### Task details:
The expected output is every line of the data exactly as shown, minus the images.

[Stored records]
------------------------------------

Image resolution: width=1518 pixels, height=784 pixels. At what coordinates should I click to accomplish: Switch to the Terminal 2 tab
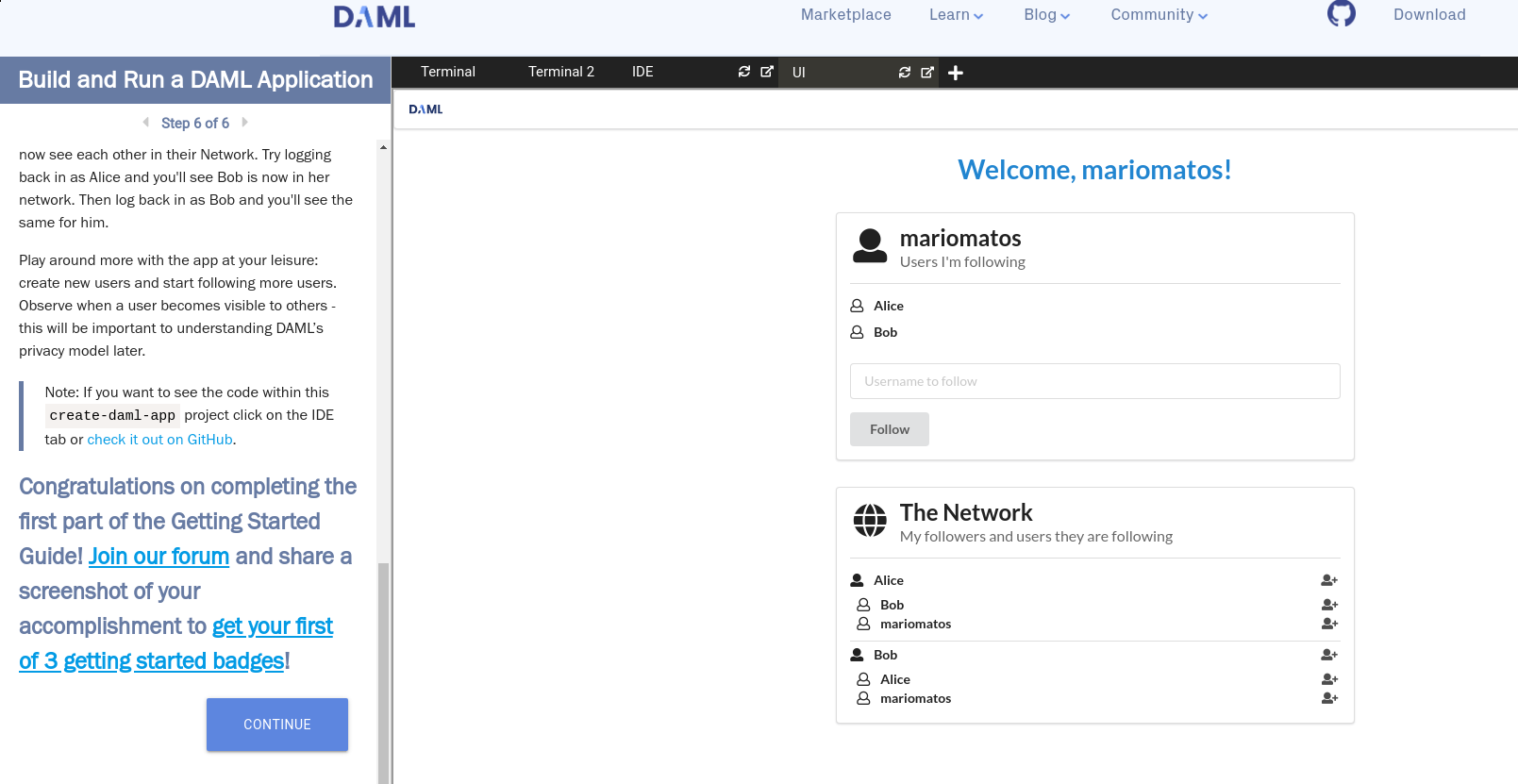(561, 72)
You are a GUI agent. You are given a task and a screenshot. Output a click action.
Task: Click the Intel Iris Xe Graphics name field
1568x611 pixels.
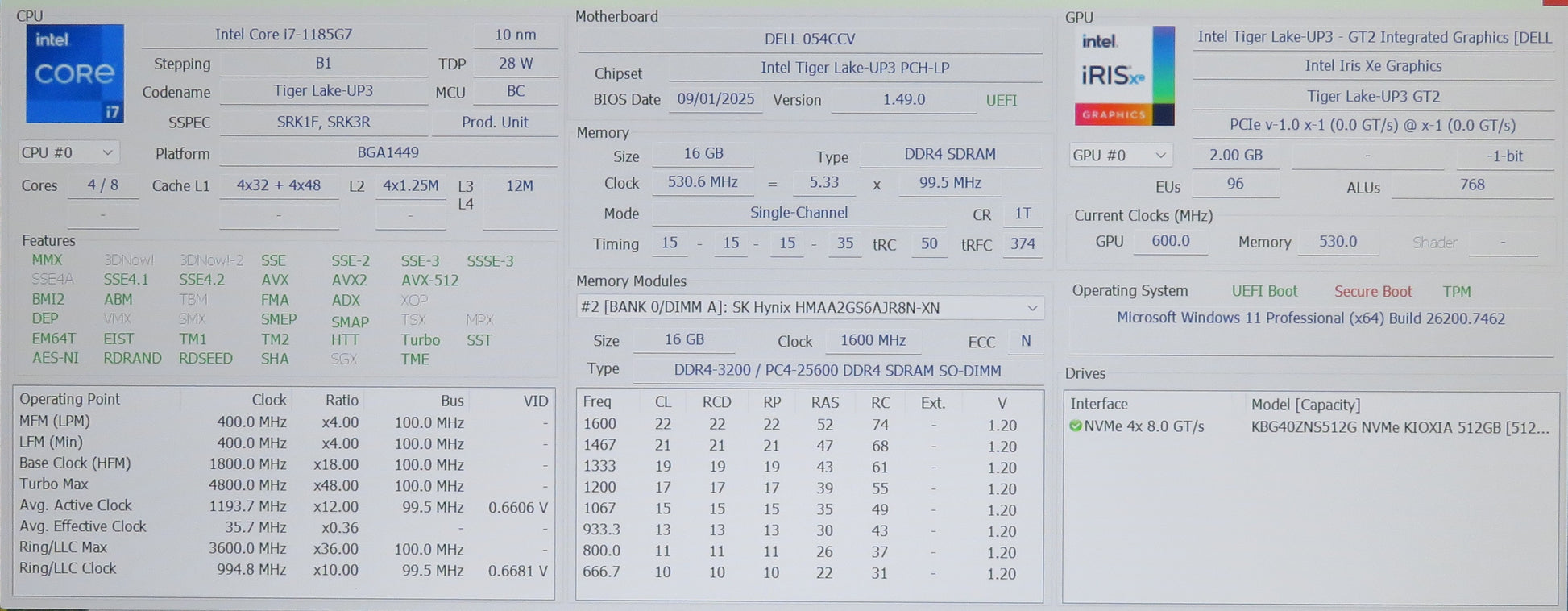pyautogui.click(x=1373, y=66)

------------------------------------

### Task result:
Image resolution: width=1518 pixels, height=784 pixels. At what coordinates should I click to accomplish: Switch to the Terminal 2 tab
(561, 72)
You are a GUI agent. You are given a task and a screenshot. Output a click action.
Task: Click the Intel Iris Xe Graphics name field
1568x611 pixels.
pyautogui.click(x=1373, y=66)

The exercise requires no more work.